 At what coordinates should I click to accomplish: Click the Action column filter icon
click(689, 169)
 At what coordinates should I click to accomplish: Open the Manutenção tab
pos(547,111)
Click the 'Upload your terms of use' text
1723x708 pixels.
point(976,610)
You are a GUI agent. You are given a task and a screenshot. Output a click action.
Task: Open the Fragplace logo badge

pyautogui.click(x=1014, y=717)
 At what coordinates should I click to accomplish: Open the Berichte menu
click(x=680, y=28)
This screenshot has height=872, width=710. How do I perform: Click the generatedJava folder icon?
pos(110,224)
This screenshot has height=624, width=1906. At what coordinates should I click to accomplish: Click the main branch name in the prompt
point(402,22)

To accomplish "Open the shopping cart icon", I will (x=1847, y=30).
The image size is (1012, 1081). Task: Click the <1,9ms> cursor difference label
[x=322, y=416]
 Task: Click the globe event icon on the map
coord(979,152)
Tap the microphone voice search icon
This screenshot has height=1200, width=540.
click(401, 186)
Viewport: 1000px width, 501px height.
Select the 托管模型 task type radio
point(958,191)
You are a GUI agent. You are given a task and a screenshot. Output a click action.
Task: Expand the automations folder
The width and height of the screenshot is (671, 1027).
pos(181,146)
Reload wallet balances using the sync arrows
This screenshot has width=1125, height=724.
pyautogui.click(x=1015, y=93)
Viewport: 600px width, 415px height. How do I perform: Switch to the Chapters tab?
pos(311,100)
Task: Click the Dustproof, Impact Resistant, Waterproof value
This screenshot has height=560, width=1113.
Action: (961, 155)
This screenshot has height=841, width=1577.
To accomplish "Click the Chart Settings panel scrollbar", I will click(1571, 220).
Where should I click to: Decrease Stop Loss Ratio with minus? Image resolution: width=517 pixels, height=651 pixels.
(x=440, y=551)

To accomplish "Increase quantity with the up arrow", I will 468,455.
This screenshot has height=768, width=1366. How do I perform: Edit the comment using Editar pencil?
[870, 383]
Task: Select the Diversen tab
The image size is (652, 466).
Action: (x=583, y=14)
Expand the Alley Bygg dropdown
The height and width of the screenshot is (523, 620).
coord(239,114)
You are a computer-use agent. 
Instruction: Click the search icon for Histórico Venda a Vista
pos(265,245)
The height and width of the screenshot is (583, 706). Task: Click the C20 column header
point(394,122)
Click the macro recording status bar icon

──────

» **Work required**: Filter the listing above by the word "will"; copy each line that passes.

» **Solved problem**:
To accomplish "Open the shopping cart icon", I will (x=1847, y=30).
To accomplish "Click the Chart Settings panel scrollbar", I will click(1571, 220).
To accomplish "Increase quantity with the up arrow", I will 468,455.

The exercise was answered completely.